_Written instruction A_: Turn the rows, everything from the one containing "Where should I" down to the end of the rows, into a Markdown table with the columns Number and Entry. Skip blank lines and leave the pictures out.

The official description for the AH is 'A place for writers and readers to socialize and discuss the craft of writing'. You might not have specific questions but the AH is a better forum than the SDC to discuss story structure and construction.

(Thread moved to the AH by mod.)
I don't understand why the thread was moved.

Surely the title in the forum named Story Discussion Forum is plain English, and describes exactly what JGittes wants to do?
 
The paragraph mentioning age is clearly out of bounds based on the last part of it.

If the OP isn't submitting a story here and doesn't want comments, what is the point?
 
I browsed the comments, story seems well received, but one made me laugh.

Gist was the reader was upset they had anal....that would never happen during the first time.

But of course a mother sleeping with her son in the first place, that's totally logical.

I love the line drawn by some readers when it comes to suspension of belief in a category like I/T.
 
I don't understand why the thread was moved.

Surely the title in the forum named Story Discussion Forum is plain English, and describes exactly what JGittes wants to do?

Maybe it was moved because that forum is nothing but tumbleweeds?

This forum is for the discussion of writing, just seems like he wants to have a one sided discussion and just plot out his process like some kind of blog.
 
I don't understand why the thread was moved.

Surely the title in the forum named Story Discussion Forum is plain English, and describes exactly what JGittes wants to do?

This may all be true in theory but that Forum is deader than a doornail. If there is any hope of this thread amounting to anything it's here, not there.
 
I browsed the comments, story seems well received, but one made me laugh.

Gist was the reader was upset they had anal....that would never happen during the first time.

But of course a mother sleeping with her son in the first place, that's totally logical.

I love the line drawn by some readers when it comes to suspension of belief in a category like I/T.

So true! I've encountered this with comments to my mom-son stories.

In one of them, at some point son is spying on mom and she's playing with herself back there.

Reader gets upset: no self-respecting mom would have anything to do with anal!

Sons, yes, but not the booty!

That was a howler.
 
So true! I've encountered this with comments to my mom-son stories.

In one of them, at some point son is spying on mom and she's playing with herself back there.

Reader gets upset: no self-respecting mom would have anything to do with anal!

Sons, yes, but not the booty!

That was a howler.

I take heat at times because my 'moms' talk dirty and get kind of wild. In my mind this is a woman crossing a line, caught up in the moment and cutting loose. I'll sometimes add something slower and softer later on now that the edge is off.

_Dataset_:

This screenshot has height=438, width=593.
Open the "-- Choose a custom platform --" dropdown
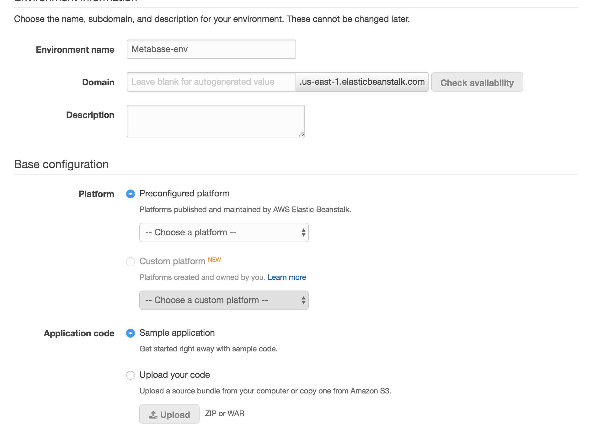tap(224, 300)
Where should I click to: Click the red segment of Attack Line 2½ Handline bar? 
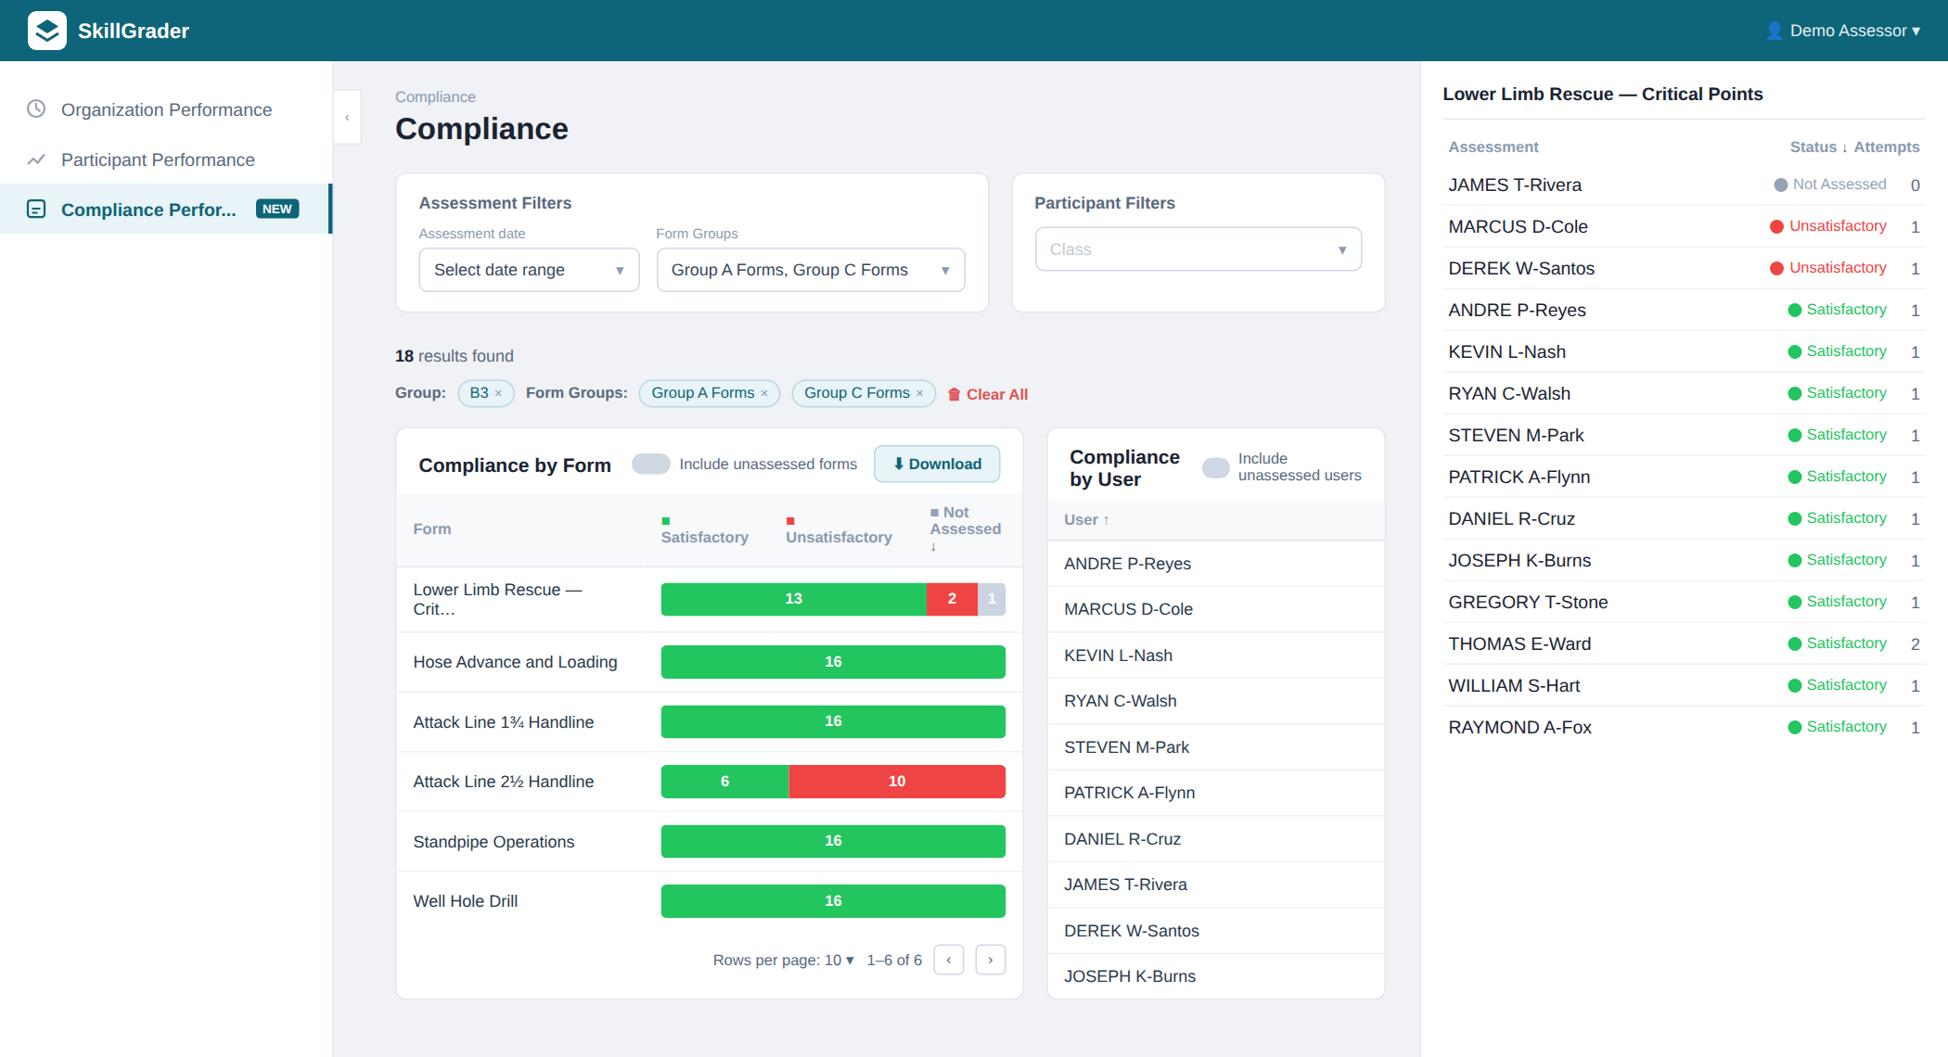tap(896, 781)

_Written instruction B_: Extend the forum thread about the moved discussion, picking up right after its last post.

_Task answer A_:
| Number | Entry |
|---|---|
| 1 | Where should I click to: Click the red segment of Attack Line 2½ Handline bar?  |
| 2 | tap(896, 781) |

_Task answer B_:
That's my take, but I'll get this one anon-same guy I'm sure-with the 'why is all the moms in this author's stories whores?

His opinion, but we're talking about mothers who would have sex with their sons...that's okay, but some porno sex isn't?

Factions among the factions.
 
I’m basically lazy. I don’t relish doing research all that much. I can do it, but only as a last resort. If I set the story today, I’d have to figure out how 18-year-old kids behave in a cell phone, Instagram, tik tok world. I’ll be long dead before I can do that, so I set it where and when it would have occurred in my memory. I’ve lived in enough places to have a large collection of locations I can use that don’t require me to build an imaginary physical world and keep track of all the details. I use what I remember from the time.

Jake

It's okay to have a favorite time period as a setting, especially if you remember it.

I have written some stories set in the present (I'm 65) but I never mention Instagram and such. I just go around it. I do know about texts and emails; not sure I've ever used them in a story.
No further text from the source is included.